[Stored data]
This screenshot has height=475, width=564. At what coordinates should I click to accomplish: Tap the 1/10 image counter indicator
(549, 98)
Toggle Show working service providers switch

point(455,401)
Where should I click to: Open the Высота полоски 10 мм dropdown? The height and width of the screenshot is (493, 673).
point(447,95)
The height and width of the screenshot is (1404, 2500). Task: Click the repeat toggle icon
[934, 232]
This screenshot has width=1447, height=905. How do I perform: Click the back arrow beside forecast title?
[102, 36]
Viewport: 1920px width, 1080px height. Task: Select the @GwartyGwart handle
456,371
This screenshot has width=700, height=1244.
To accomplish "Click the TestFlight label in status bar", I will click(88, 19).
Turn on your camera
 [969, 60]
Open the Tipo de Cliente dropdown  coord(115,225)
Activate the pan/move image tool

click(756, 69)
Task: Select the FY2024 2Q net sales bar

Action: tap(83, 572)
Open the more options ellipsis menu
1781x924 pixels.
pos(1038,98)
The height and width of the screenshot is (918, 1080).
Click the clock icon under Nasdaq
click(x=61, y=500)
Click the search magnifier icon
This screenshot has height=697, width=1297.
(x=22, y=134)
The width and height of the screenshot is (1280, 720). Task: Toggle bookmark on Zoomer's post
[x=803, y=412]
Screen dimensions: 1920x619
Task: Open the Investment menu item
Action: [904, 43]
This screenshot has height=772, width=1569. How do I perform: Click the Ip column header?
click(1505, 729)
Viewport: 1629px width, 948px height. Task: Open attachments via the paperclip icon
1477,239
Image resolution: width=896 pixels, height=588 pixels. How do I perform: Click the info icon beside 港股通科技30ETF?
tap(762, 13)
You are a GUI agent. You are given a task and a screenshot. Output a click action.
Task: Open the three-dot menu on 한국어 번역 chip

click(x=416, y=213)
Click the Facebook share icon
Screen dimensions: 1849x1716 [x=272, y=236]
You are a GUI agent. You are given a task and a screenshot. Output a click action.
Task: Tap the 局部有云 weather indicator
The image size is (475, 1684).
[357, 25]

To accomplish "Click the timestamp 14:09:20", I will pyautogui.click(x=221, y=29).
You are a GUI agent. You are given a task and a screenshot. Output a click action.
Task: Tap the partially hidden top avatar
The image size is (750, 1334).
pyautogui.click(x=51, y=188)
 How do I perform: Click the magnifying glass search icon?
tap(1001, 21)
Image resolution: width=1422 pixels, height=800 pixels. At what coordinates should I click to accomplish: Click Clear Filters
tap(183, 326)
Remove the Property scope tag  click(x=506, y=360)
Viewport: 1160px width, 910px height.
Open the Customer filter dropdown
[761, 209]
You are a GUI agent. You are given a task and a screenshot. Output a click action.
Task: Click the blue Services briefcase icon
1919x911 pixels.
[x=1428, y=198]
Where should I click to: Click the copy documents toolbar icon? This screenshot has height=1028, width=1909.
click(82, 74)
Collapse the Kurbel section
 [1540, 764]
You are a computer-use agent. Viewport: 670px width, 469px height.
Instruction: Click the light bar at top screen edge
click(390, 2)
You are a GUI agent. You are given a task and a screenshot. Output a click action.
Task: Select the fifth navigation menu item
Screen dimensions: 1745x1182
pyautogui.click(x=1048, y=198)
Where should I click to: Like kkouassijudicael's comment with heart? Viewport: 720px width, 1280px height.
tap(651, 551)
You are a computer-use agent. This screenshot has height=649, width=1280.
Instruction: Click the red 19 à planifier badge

● **TASK OBJECTIVE**
Nothing from before the line containing "How do I perform: Click the magnifying" should appear; copy that line and each one after it through the last line of the entries, exactly.

● **RESULT OF THIS EXERCISE**
 How do I perform: Click the magnifying glass search icon?
tap(1001, 21)
Image resolution: width=1422 pixels, height=800 pixels. At what coordinates should I click to accomplish: Click Clear Filters
tap(183, 326)
Remove the Property scope tag  click(x=506, y=360)
Viewport: 1160px width, 910px height.
Open the Customer filter dropdown
[761, 209]
You are a GUI agent. You are given a task and a screenshot. Output a click action.
Task: Click the blue Services briefcase icon
1919x911 pixels.
[x=1428, y=198]
Where should I click to: Click the copy documents toolbar icon? This screenshot has height=1028, width=1909.
click(82, 74)
Collapse the Kurbel section
 [1540, 764]
You are a computer-use agent. Viewport: 670px width, 469px height.
Instruction: Click the light bar at top screen edge
click(390, 2)
You are a GUI agent. You are given a task and a screenshot. Output a click action.
Task: Select the fifth navigation menu item
Screen dimensions: 1745x1182
pyautogui.click(x=1048, y=198)
Where should I click to: Like kkouassijudicael's comment with heart? Viewport: 720px width, 1280px height.
tap(651, 551)
You are a computer-use agent. This screenshot has height=649, width=1280.
Instruction: Click the red 19 à planifier badge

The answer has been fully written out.